Social Justice Fallacies
by Thomas Sowell
Basic Books, 2023; 224 pp.
Thomas Sowell has given us a penetrating criticism of the approach to justice taken by many political philosophers, especially John Rawls and his innumerable followers. He says that they construct an image of the way society ought to be but fail to ask whether their plans are feasible. His criticism is well-taken, although he does not offer an adequate account of the rights that people have.
He says about Rawls:
In much of the social justice literature, including Professor John Rawls’ classic A Theory of Justice, various policies have been recommended, on grounds of their desirability from a moral standpoint—but often with little or no attention to the practical question of whether those policies could in fact be carried out and produce the end results desired. In a number of places, for example, Rawls referred to things that “society” should “arrange”—but without specifying the instrumentalities or the feasibilities of those arrangements.
Later, Sowell remarks that “the exaltation of desirability and neglect of feasibility, which Adam Smith criticized, is today still a major ingredient in the fundamental fallacies of the social justice vision.”
Sowell agrees with Rawls that many inequalities in people’s conditions seem arbitrary and unfair if viewed as the outcome of a plan.
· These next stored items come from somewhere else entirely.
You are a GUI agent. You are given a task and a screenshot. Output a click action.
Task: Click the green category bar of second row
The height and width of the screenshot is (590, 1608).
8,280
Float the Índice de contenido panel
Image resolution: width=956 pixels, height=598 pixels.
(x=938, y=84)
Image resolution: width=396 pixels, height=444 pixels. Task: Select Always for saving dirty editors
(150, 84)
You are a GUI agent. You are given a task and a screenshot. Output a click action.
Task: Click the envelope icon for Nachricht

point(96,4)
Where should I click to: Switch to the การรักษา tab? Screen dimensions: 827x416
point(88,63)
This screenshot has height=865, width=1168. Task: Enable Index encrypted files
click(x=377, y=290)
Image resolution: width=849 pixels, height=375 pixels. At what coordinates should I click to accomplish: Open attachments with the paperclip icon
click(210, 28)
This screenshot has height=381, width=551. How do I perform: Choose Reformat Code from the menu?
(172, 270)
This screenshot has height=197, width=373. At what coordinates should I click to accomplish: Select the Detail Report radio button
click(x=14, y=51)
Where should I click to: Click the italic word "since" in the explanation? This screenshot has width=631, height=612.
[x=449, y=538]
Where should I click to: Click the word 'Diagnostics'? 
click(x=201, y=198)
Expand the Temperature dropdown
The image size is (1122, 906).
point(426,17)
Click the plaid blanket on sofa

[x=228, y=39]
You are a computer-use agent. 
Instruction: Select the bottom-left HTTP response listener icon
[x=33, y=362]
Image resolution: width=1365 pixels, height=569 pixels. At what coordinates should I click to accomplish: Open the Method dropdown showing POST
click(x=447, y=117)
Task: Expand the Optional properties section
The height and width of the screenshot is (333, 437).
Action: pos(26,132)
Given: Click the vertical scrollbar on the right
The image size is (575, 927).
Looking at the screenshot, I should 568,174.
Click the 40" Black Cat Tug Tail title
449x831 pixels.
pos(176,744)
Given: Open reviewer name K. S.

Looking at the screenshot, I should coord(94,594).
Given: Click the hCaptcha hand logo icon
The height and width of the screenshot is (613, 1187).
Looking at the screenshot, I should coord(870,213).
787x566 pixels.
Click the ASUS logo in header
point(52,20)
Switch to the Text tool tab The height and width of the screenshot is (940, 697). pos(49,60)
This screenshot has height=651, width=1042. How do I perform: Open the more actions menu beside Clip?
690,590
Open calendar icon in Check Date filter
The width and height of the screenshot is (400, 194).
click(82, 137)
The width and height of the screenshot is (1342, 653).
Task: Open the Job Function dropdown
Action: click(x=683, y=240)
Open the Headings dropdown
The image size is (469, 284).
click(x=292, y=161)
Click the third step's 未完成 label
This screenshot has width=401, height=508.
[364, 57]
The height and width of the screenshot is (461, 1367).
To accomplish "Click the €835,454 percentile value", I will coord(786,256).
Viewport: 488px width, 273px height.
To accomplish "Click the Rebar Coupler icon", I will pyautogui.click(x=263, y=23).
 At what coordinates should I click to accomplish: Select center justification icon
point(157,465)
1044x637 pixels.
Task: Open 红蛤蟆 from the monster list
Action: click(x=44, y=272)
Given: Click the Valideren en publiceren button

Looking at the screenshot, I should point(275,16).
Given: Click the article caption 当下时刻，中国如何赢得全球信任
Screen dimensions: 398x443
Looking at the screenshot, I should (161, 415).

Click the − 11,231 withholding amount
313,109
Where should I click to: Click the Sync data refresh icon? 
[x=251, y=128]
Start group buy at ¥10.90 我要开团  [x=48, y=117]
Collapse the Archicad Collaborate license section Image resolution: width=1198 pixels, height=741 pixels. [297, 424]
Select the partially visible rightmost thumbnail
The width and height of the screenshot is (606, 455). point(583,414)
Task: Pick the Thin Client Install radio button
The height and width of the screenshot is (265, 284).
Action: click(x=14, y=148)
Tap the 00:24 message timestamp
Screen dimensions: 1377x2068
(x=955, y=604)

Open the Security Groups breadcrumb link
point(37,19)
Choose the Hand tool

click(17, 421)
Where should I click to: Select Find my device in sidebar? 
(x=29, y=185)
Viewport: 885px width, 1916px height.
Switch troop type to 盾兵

But once we realize that in a free market no such plan exists, it is evident that criticism of the market on the grounds that it permits unjust inequalities is misplaced. Life is just “like that,” and attempts to undo these inequalities will likely fail and have bad results.
Sowell’s argument follows Friedrich Hayek, about whom he says:
Clearly, Hayek also saw life in general as unfair, even within the free markets he advocated. But this is not the same as saying that he saw society as unfair. To Hayek, society was an “orderly structure,” but not a decision-making unit, or an institution taking action. That is what governments do. But neither society nor government comprehends or controls all the many and highly varied circumstances—including a large element of luck—that can influence the fate of individuals, classes, races, or nations.
As an example, Sowell cites studies that show first-born children tend to be more successful academically than children who have older brothers or sisters. Is this something that requires remedial action by the government? he asks. The very thought is ridiculous. We must, Sowell thinks, simply live and let live.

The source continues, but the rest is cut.